_SHORT EXERCISE_. Collect and copy every line from the listing below that contains the word "height".

_THE RECORDS_.
....

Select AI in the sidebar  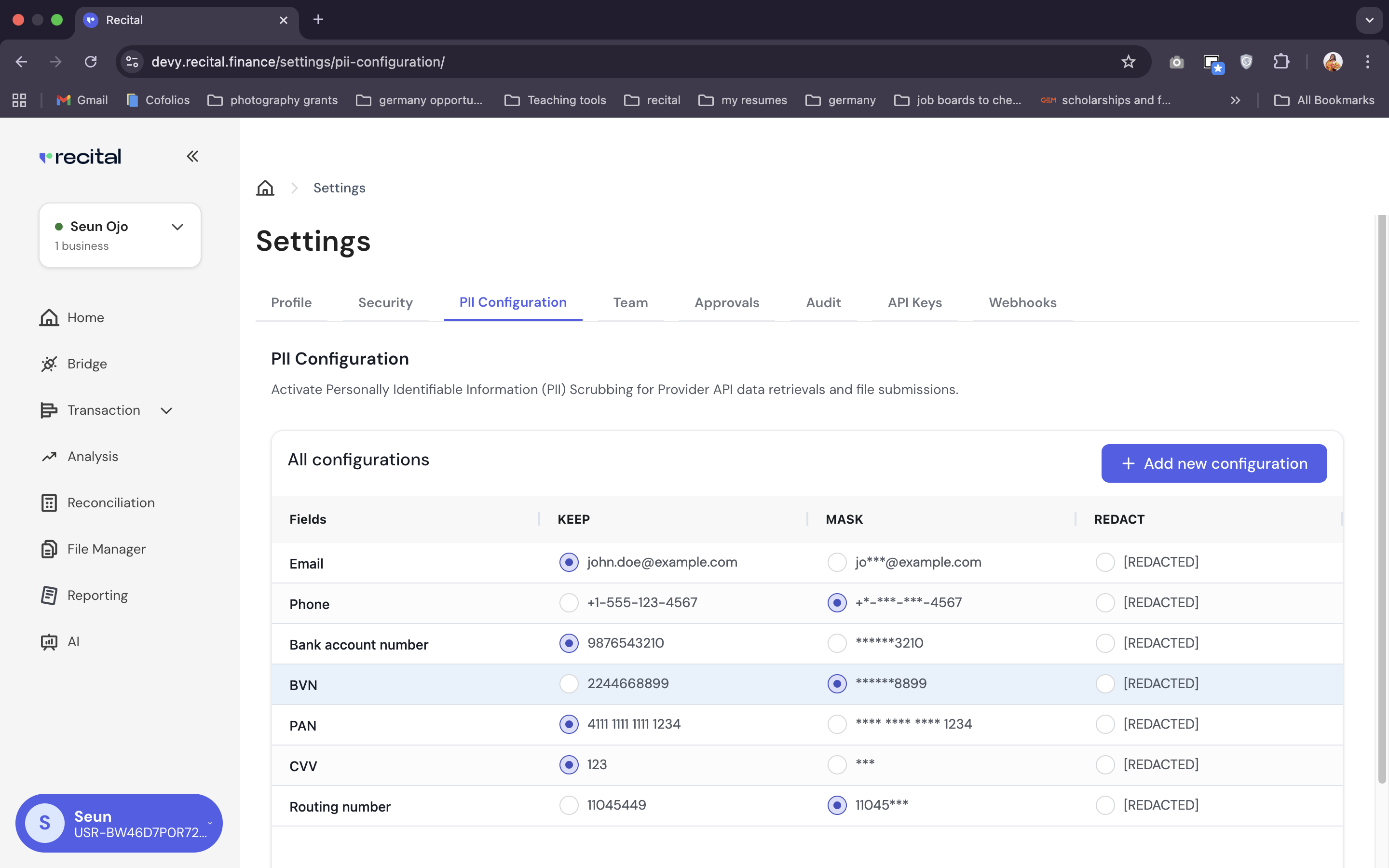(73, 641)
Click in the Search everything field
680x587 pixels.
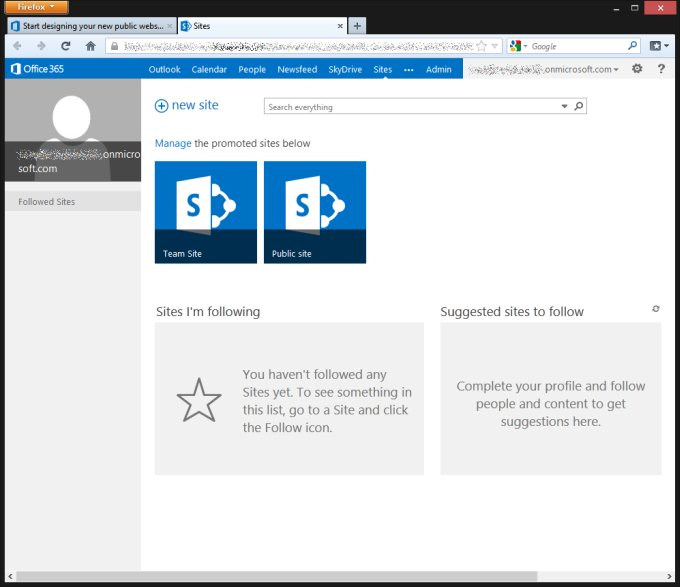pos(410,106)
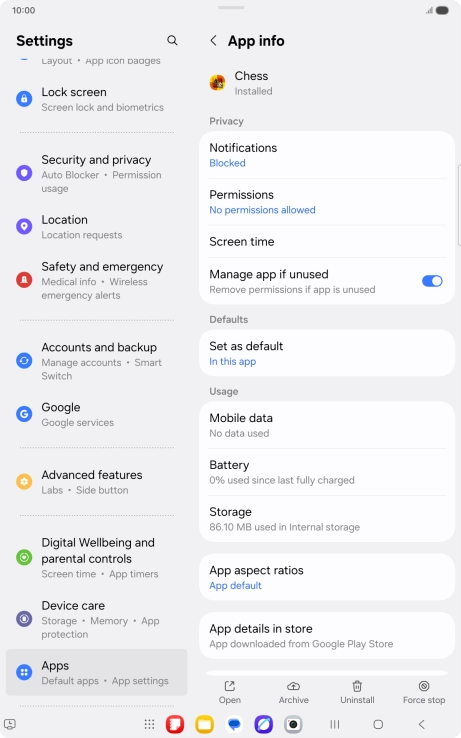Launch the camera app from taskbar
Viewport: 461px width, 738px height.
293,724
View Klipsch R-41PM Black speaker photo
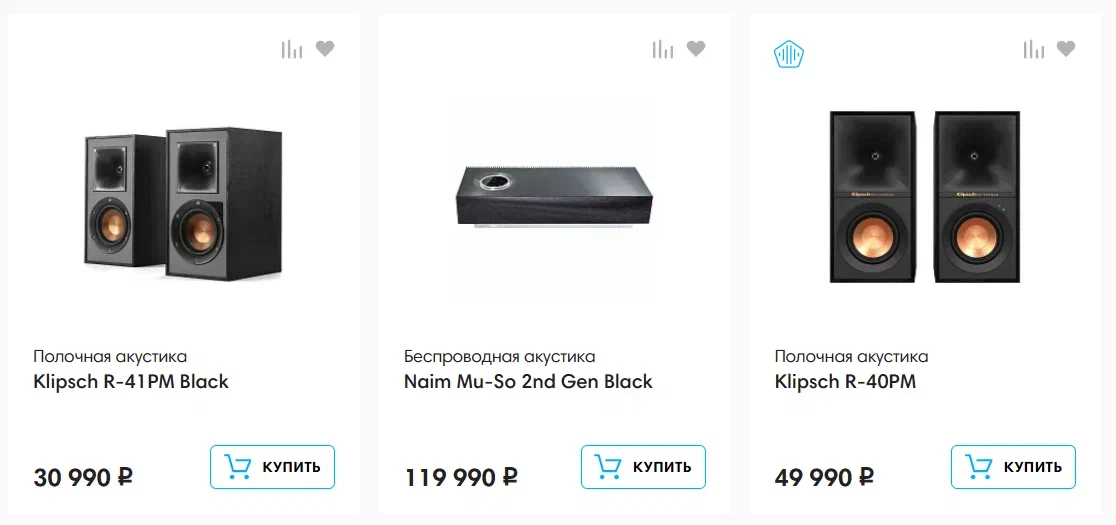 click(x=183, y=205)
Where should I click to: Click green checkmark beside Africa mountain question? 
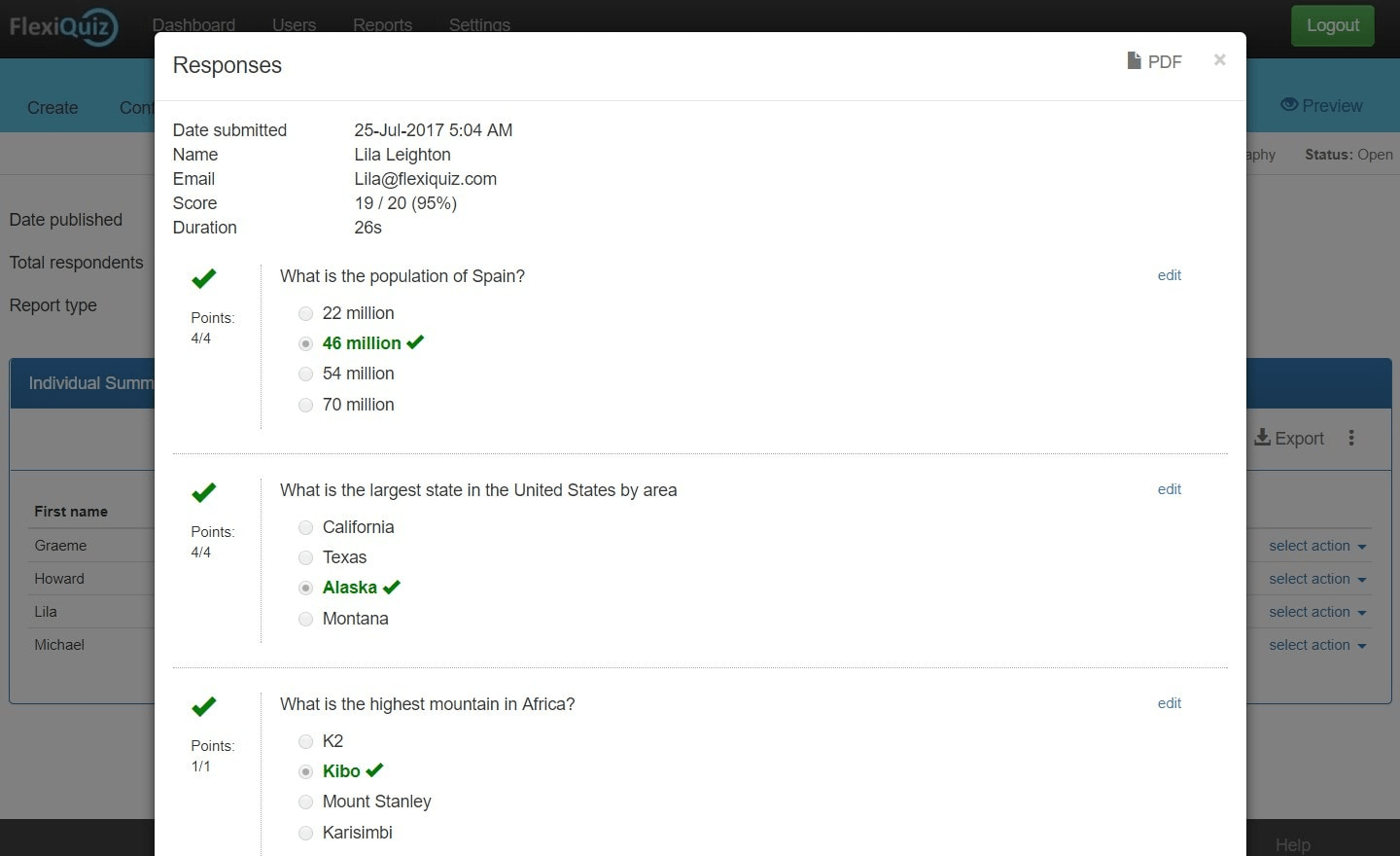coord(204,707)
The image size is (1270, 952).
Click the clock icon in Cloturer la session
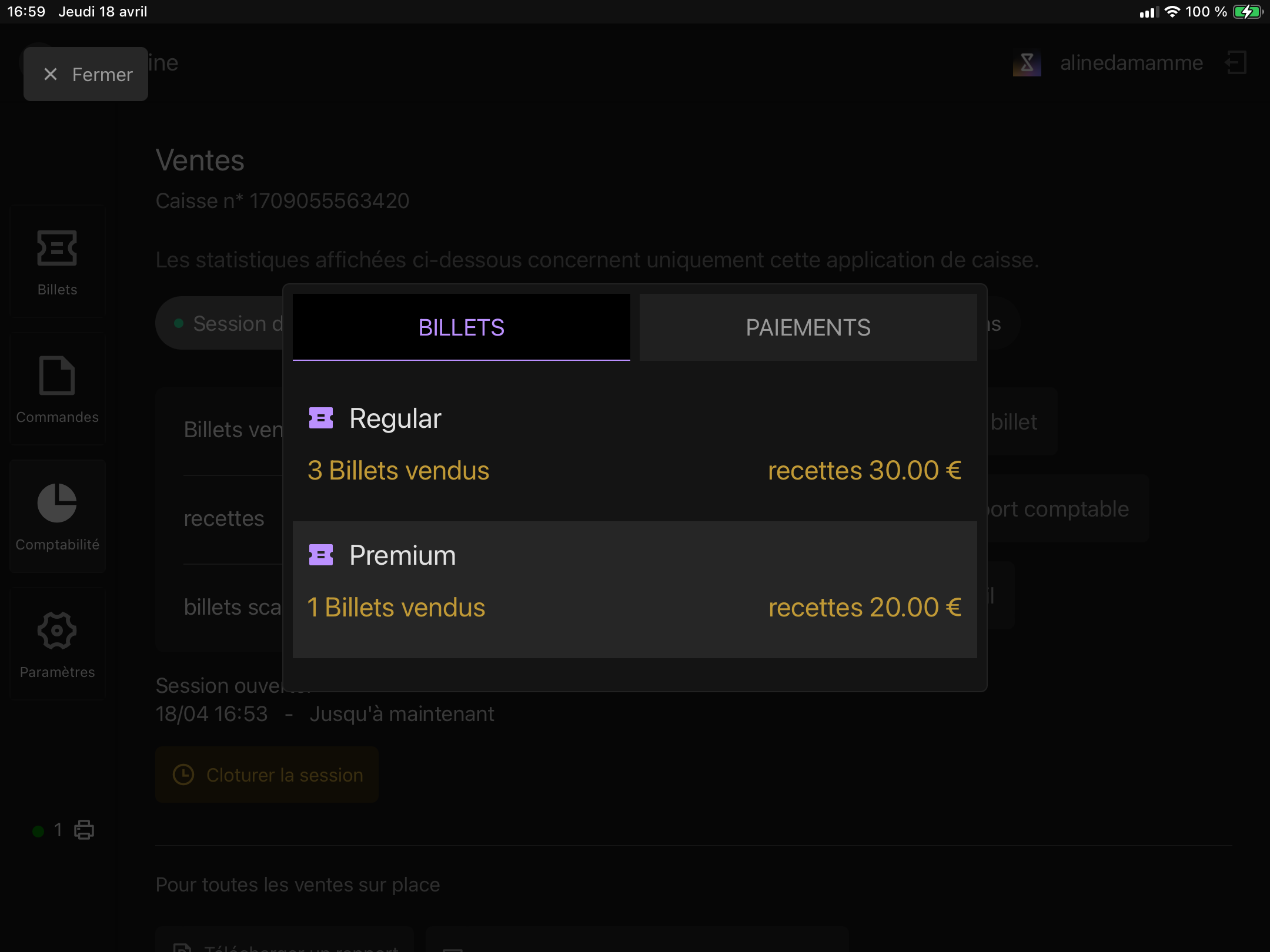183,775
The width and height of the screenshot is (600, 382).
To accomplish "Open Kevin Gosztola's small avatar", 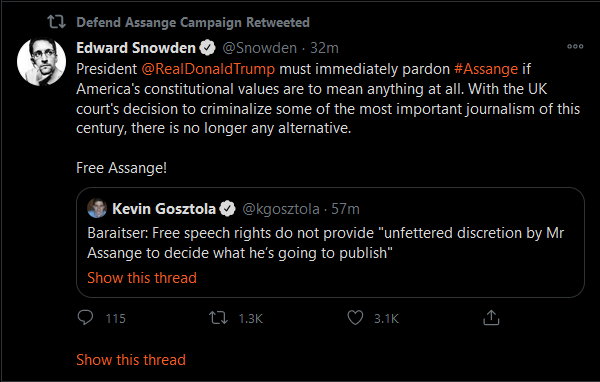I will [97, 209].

....

_RESULT FOR THIS TASK_.
Viewport: 461px width, 738px height.
The width and height of the screenshot is (600, 382).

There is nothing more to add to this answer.